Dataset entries
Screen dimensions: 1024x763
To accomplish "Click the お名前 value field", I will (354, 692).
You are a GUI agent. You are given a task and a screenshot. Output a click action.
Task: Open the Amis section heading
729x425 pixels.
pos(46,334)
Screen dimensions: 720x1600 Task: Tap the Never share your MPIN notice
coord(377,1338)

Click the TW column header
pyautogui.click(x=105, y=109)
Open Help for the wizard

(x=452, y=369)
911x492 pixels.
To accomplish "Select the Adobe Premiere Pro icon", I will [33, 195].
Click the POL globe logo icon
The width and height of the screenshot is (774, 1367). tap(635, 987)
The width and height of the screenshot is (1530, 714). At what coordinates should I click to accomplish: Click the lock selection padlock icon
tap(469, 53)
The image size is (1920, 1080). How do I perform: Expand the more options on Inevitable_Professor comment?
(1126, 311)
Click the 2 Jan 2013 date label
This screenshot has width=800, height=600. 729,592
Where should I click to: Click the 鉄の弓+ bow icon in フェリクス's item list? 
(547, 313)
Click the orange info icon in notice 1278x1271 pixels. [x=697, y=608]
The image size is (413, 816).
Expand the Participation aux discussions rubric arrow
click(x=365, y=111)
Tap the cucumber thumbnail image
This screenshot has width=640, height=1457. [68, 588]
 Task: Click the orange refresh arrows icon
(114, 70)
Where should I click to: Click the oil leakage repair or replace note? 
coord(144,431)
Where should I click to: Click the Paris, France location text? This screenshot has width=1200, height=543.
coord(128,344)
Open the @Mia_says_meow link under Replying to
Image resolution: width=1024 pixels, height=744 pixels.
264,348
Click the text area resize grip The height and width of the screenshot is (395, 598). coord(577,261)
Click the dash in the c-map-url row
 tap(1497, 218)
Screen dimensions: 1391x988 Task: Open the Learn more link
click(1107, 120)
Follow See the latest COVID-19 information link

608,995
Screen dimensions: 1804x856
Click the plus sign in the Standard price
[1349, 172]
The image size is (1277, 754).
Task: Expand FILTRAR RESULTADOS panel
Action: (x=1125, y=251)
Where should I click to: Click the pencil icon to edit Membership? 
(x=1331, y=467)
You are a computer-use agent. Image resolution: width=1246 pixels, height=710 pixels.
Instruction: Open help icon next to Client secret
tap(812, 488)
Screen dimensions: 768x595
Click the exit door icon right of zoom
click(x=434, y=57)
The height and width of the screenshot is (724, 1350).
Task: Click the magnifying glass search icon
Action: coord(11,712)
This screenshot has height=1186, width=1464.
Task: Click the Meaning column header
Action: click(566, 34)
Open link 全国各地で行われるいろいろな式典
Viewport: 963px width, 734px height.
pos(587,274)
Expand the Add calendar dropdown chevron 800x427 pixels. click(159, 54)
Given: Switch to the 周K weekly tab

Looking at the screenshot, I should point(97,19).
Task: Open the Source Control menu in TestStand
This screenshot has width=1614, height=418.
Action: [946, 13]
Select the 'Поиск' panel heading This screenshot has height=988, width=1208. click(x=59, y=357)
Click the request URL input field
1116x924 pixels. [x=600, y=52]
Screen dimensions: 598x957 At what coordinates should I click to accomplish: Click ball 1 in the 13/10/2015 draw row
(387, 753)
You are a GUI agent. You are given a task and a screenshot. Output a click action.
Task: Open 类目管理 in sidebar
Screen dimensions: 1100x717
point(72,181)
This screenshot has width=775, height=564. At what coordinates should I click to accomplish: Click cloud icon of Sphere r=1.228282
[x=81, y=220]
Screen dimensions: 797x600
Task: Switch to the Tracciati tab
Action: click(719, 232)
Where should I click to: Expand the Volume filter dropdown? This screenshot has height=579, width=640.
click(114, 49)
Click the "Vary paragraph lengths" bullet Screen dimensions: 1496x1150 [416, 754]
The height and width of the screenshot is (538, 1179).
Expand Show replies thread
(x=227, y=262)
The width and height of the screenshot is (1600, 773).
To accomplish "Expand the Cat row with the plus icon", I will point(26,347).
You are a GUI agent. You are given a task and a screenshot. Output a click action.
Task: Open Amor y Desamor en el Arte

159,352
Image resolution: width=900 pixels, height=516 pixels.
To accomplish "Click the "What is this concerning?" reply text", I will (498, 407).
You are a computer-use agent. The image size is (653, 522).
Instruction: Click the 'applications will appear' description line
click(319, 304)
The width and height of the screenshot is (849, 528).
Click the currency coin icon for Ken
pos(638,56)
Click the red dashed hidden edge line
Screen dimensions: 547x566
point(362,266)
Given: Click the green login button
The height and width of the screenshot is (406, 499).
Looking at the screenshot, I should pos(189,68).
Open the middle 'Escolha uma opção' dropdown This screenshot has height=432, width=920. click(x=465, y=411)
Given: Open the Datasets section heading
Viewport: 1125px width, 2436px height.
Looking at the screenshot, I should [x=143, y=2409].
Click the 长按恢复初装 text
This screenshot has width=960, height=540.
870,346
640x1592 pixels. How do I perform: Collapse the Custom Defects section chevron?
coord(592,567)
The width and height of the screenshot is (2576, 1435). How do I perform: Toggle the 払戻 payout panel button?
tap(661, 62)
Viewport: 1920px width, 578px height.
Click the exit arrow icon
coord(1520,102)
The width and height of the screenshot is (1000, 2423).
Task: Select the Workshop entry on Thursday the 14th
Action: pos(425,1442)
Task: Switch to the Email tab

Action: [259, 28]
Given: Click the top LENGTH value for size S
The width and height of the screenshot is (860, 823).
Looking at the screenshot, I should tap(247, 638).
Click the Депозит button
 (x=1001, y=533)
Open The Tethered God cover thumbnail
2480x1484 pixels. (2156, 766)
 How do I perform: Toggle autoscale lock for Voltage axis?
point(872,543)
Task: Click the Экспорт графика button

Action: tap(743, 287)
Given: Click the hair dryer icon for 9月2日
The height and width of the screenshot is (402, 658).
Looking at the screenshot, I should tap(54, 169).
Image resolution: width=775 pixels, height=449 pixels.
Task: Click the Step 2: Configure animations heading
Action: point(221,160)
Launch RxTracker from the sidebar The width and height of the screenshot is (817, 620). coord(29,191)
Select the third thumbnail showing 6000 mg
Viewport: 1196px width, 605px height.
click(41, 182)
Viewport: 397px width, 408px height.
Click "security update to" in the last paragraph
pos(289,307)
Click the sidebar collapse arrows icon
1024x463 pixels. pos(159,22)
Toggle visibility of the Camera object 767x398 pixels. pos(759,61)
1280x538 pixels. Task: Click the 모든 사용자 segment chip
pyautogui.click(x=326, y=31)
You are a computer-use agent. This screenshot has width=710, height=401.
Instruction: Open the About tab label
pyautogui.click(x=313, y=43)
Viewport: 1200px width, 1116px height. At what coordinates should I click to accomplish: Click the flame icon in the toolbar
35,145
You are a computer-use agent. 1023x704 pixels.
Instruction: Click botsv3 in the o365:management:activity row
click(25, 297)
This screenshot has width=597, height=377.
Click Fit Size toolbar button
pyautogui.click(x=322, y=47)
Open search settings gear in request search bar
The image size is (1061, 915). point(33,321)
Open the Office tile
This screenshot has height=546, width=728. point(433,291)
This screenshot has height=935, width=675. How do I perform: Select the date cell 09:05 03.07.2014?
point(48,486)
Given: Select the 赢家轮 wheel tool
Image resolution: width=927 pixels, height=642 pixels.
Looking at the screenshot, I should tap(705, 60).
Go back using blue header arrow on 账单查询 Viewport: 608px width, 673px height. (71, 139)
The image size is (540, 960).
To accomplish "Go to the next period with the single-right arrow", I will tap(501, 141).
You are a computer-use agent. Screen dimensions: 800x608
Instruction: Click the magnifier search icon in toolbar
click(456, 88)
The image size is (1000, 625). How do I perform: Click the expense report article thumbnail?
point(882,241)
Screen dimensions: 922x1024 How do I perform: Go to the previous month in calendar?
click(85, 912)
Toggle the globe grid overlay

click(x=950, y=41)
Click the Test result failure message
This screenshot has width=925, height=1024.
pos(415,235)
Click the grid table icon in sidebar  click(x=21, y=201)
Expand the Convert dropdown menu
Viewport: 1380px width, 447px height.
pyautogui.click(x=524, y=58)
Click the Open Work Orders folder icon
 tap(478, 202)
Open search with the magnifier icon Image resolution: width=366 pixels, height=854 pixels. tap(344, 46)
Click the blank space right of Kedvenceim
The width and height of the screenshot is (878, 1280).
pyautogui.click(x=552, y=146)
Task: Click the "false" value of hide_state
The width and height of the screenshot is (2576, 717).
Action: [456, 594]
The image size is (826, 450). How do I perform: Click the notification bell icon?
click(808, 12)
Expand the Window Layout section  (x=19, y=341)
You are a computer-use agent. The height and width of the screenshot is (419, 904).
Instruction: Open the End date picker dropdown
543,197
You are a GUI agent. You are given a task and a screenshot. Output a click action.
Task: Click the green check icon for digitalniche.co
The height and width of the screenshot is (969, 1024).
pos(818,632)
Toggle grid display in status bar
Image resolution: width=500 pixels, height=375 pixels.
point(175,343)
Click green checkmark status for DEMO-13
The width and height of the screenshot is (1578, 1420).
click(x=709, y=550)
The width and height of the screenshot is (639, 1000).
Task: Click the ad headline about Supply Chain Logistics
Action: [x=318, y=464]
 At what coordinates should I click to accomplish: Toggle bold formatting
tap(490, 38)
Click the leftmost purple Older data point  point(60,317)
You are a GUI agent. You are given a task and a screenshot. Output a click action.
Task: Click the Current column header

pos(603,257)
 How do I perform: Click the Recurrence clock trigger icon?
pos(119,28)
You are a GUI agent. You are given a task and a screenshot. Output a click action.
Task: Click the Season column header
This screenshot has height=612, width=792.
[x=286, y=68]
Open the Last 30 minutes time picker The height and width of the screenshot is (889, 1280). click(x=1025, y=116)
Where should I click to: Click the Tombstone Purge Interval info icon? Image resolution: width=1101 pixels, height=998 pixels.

_BRIEF_: When the line with "Viewport: 1125px width, 2436px height." is reached in the data above, start copying there, and copy each line exactly until the line with "Viewport: 1920px width, 578px height." has been copied; copy nothing else.

_EXERCISE RESULT_:
Viewport: 1125px width, 2436px height.
Looking at the screenshot, I should [x=143, y=2409].
Click the 长按恢复初装 text
This screenshot has width=960, height=540.
870,346
640x1592 pixels. How do I perform: Collapse the Custom Defects section chevron?
coord(592,567)
The width and height of the screenshot is (2576, 1435). How do I perform: Toggle the 払戻 payout panel button?
tap(661, 62)
Viewport: 1920px width, 578px height.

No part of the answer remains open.